╔══
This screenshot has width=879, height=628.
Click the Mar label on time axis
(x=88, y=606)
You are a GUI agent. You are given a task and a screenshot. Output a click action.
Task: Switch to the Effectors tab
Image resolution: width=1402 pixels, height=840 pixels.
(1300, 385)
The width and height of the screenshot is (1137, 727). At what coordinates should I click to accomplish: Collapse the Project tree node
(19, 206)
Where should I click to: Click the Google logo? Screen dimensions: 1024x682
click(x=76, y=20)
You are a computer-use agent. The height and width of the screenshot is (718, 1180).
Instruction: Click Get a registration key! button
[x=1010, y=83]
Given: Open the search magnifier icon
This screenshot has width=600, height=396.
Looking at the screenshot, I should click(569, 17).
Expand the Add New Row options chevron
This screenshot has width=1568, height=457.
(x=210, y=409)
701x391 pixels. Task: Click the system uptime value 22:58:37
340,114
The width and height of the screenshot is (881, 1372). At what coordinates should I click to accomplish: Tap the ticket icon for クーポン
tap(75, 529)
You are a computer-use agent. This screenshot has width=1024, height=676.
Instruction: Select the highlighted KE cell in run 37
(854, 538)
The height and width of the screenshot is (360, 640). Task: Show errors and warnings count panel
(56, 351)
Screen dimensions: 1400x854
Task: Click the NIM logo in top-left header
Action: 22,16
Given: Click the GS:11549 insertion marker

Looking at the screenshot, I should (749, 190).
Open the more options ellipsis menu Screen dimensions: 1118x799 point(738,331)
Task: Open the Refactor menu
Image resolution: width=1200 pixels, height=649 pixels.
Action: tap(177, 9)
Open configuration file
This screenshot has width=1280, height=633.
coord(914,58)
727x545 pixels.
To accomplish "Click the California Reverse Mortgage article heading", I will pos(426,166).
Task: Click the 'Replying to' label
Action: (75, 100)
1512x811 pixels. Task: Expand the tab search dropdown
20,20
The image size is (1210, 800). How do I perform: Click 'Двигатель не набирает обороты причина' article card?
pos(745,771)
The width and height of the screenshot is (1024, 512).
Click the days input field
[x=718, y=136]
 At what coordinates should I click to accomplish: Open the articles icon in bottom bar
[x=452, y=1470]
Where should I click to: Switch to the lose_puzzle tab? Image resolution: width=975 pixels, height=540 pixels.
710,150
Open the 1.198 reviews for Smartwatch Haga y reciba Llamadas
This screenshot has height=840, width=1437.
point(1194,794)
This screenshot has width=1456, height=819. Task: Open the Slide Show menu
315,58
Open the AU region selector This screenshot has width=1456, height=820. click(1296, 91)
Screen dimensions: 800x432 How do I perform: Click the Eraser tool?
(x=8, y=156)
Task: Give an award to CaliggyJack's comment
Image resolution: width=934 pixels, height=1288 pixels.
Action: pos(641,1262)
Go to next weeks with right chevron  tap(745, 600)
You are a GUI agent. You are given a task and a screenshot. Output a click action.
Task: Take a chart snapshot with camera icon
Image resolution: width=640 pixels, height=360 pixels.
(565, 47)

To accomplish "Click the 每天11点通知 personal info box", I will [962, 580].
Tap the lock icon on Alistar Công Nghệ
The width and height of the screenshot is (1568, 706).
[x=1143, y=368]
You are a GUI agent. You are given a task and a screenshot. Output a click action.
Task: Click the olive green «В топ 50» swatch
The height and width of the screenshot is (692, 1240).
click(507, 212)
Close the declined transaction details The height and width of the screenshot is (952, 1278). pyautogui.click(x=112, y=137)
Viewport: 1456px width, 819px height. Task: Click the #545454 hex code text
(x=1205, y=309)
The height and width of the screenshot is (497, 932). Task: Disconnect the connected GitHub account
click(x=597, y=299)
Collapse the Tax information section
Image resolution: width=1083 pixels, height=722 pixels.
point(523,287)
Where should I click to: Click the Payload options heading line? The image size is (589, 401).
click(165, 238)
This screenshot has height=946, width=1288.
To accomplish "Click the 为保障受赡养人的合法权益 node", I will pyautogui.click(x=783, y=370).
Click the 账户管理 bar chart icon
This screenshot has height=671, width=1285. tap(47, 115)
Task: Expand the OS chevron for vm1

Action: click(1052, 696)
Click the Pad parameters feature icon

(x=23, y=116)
╚══
__PROBLEM DETAILS__. Please rewrite all of the data above, changing "Instruction" to "Command" wherever it occurs and keeping everything else the same.

__TASK RESULT__.
This screenshot has width=879, height=628.
Click the Mar label on time axis
(x=88, y=606)
You are a GUI agent. You are given a task and a screenshot. Output a click action.
Task: Switch to the Effectors tab
Image resolution: width=1402 pixels, height=840 pixels.
(1300, 385)
The width and height of the screenshot is (1137, 727). At what coordinates should I click to accomplish: Collapse the Project tree node
(19, 206)
Where should I click to: Click the Google logo? Screen dimensions: 1024x682
click(x=76, y=20)
You are a computer-use agent. The height and width of the screenshot is (718, 1180).
Command: Click Get a registration key! button
[x=1010, y=83]
Given: Open the search magnifier icon
This screenshot has width=600, height=396.
Looking at the screenshot, I should click(569, 17).
Expand the Add New Row options chevron
This screenshot has width=1568, height=457.
(x=210, y=409)
701x391 pixels. Task: Click the system uptime value 22:58:37
340,114
The width and height of the screenshot is (881, 1372). At what coordinates should I click to accomplish: Tap the ticket icon for クーポン
tap(75, 529)
You are a computer-use agent. This screenshot has width=1024, height=676.
Command: Select the highlighted KE cell in run 37
(854, 538)
The height and width of the screenshot is (360, 640). Task: Show errors and warnings count panel
(56, 351)
Screen dimensions: 1400x854
Task: Click the NIM logo in top-left header
Action: 22,16
Given: Click the GS:11549 insertion marker

Looking at the screenshot, I should (749, 190).
Open the more options ellipsis menu Screen dimensions: 1118x799 point(738,331)
Task: Open the Refactor menu
Image resolution: width=1200 pixels, height=649 pixels.
Action: tap(177, 9)
Open configuration file
This screenshot has width=1280, height=633.
coord(914,58)
727x545 pixels.
To accomplish "Click the California Reverse Mortgage article heading", I will pos(426,166).
Task: Click the 'Replying to' label
Action: (75, 100)
1512x811 pixels. Task: Expand the tab search dropdown
20,20
The image size is (1210, 800). How do I perform: Click 'Двигатель не набирает обороты причина' article card?
pos(745,771)
The width and height of the screenshot is (1024, 512).
Click the days input field
[x=718, y=136]
 At what coordinates should I click to accomplish: Open the articles icon in bottom bar
[x=452, y=1470]
Where should I click to: Switch to the lose_puzzle tab? Image resolution: width=975 pixels, height=540 pixels.
710,150
Open the 1.198 reviews for Smartwatch Haga y reciba Llamadas
This screenshot has height=840, width=1437.
point(1194,794)
This screenshot has width=1456, height=819. Task: Open the Slide Show menu
315,58
Open the AU region selector This screenshot has width=1456, height=820. click(1296, 91)
Screen dimensions: 800x432 How do I perform: Click the Eraser tool?
(x=8, y=156)
Task: Give an award to CaliggyJack's comment
Image resolution: width=934 pixels, height=1288 pixels.
Action: pos(641,1262)
Go to next weeks with right chevron  tap(745, 600)
You are a GUI agent. You are given a task and a screenshot. Output a click action.
Task: Take a chart snapshot with camera icon
Image resolution: width=640 pixels, height=360 pixels.
(565, 47)

To accomplish "Click the 每天11点通知 personal info box", I will [962, 580].
Tap the lock icon on Alistar Công Nghệ
The width and height of the screenshot is (1568, 706).
[x=1143, y=368]
You are a GUI agent. You are given a task and a screenshot. Output a click action.
Task: Click the olive green «В топ 50» swatch
The height and width of the screenshot is (692, 1240).
click(507, 212)
Close the declined transaction details The height and width of the screenshot is (952, 1278). pyautogui.click(x=112, y=137)
Viewport: 1456px width, 819px height. Task: Click the #545454 hex code text
(x=1205, y=309)
The height and width of the screenshot is (497, 932). Task: Disconnect the connected GitHub account
click(x=597, y=299)
Collapse the Tax information section
Image resolution: width=1083 pixels, height=722 pixels.
point(523,287)
Where should I click to: Click the Payload options heading line? The image size is (589, 401).
click(165, 238)
This screenshot has height=946, width=1288.
To accomplish "Click the 为保障受赡养人的合法权益 node", I will pyautogui.click(x=783, y=370).
Click the 账户管理 bar chart icon
This screenshot has height=671, width=1285. tap(47, 115)
Task: Expand the OS chevron for vm1

Action: click(1052, 696)
Click the Pad parameters feature icon

(x=23, y=116)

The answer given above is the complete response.